O segundo momento é a manifestação da violência, seja ela em qualquer uma das formas acima descritas. O terceiro momento é conhecido como “Lua de Mel”, oportunidade em que o agressor manifesta o seu arrependimento, tentando pedir desculpas, afirmando que seu comportamento agressivo nunca mais irá acontecer. O que sabemos tratar-se de uma mentira, pois o ciclo se repete.
O estranho, é que desde o início do período de isolamento social os números de casos de violência contra a mulher reportados aos órgãos competentes caíram. Segundo o jornal “O Tempo”, na cidade de Belo Horizonte a queda de ocorrência no mês de março de 2020 em comparação com 2019 foi de 23%. Já em Minas Gerais a redução atinge os 13,1%. Enquanto em março de 2019 foram registrados 1.663 ocorrências na capital mineira, em março de 2020 foram 1.275. Já no Estado, em março de 2019 foram 13.561 casos, e no mesmo mês de 2020 foram registrados 11.774.

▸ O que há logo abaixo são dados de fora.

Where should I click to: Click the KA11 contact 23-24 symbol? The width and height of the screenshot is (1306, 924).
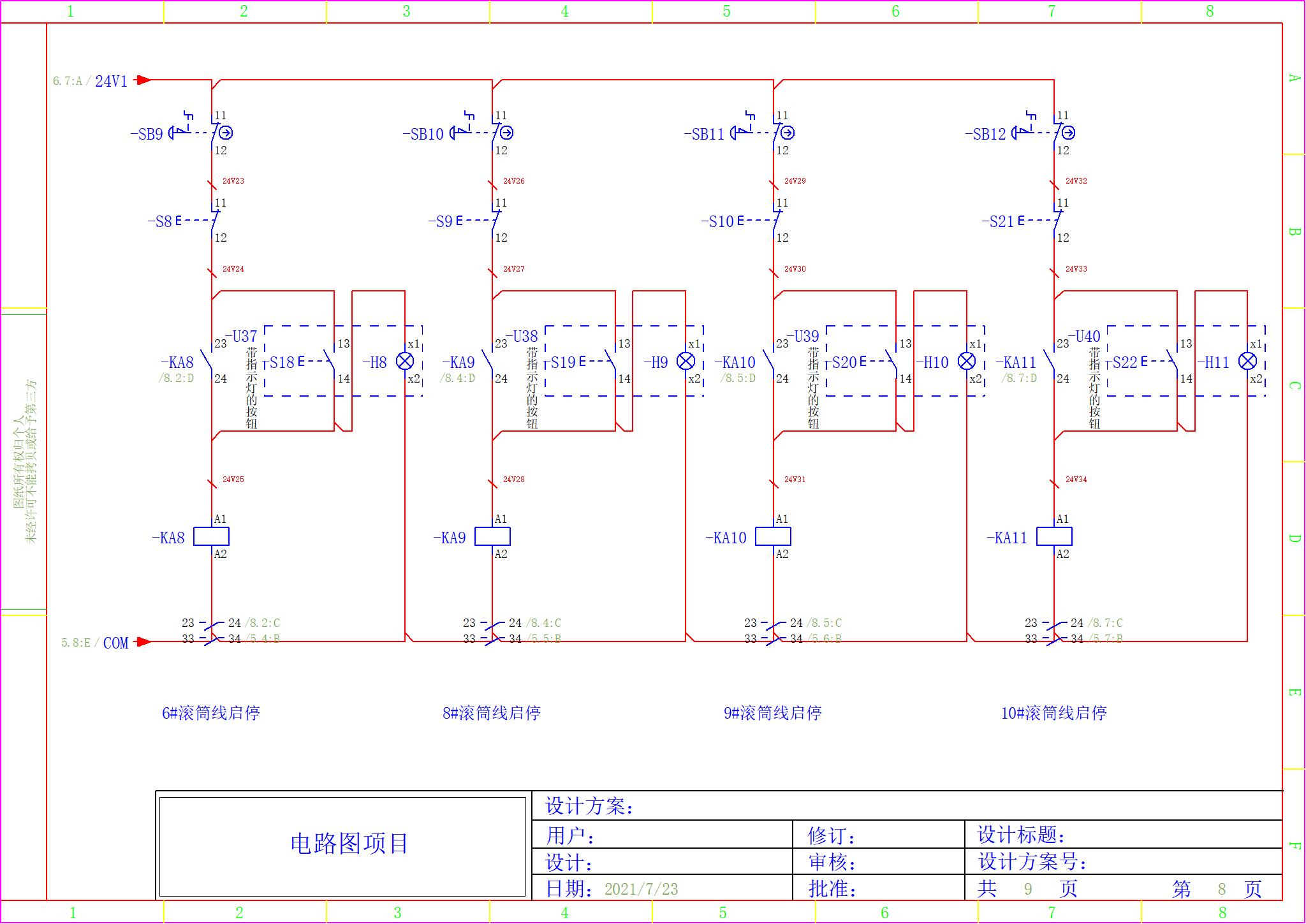click(x=1050, y=362)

Mas, se a tensão nos lares tem aumentado em face do isolamento social, como é possível existirem números tão abaixo da média em relação as ocorrências registradas? A conta não fecha! Isto pode se dar pelo fato de as mulheres estarem evitando denunciar os casos de violência, seja por medo do agressor, ou por medo de contrair o Covid-19.
É importante que a mulher saiba que é possível pedir ajuda, mesmo nesse período atípico, pois, as Delegacias Especializadas em Violência Contra a Mulher, estão funcionando normalmente. Na falta delas é possível procurar qualquer delegacia ou o canal do disque denúncia através do número 180, onde aliás, qualquer pessoa pode realizar a denúncia. Não existe essa estória de que “em vida de marido e mulher não se mete a colher”, qualquer tipo de violência familiar e contra a mulher deve ser reportado sim.

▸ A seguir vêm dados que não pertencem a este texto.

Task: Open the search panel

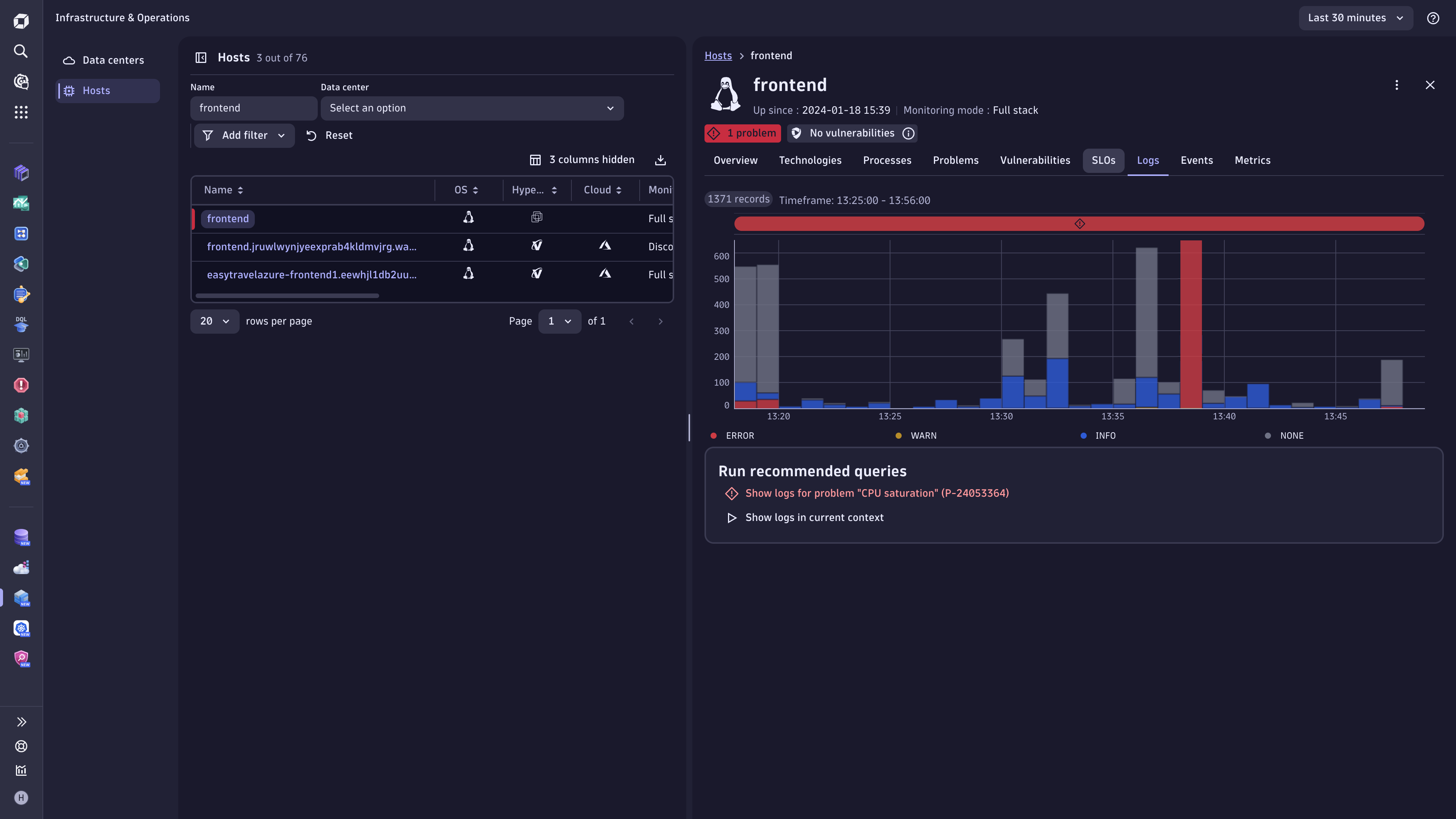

A Lei Maria da Penha (11.340/06) foi um importante avanço no combate à violência doméstica e familiar contra a mulher, implementando medidas para assegurar o bem-estar e a segurança dessas vítimas. A medida protetiva de urgência é uma delas, possibilita o afastamento do agressor do lar ou da convivência da mulher agredida. Tal medida também pode suspender o porte de arma do agressor, se for este o caso, assim como permite o distanciamento da vítima. O juiz pode, inclusive, determinar a restrição ou suspensão de visitas aos dependentes menores (filhos).
Mas a verdade é que a Lei sozinha não é suficiente para erradicar a violência contra a mulher, é preciso uma ação conjunta, onde a mulher encontre apoio psicológico, jurídico e social. Esse trabalho já vem sendo desenvolvido por algumas instituições, como é o caso do Centro Risoleta Neves de Atendimento à Mulher (Cerna), localizado na região metropolitana de Belo Horizonte. Ele é especializado no atendimento de mulheres em situação de violência doméstica, atuando no acolhimento, orientação e acompanhamento, além de proporcionar atendimento psicológico, individual e em grupo, visando o rompimento do ciclo de violência e promovendo a autonomia das mulheres.
Uma vida sem violência é um direito de todas nós mulheres. Faça valer o seu direito!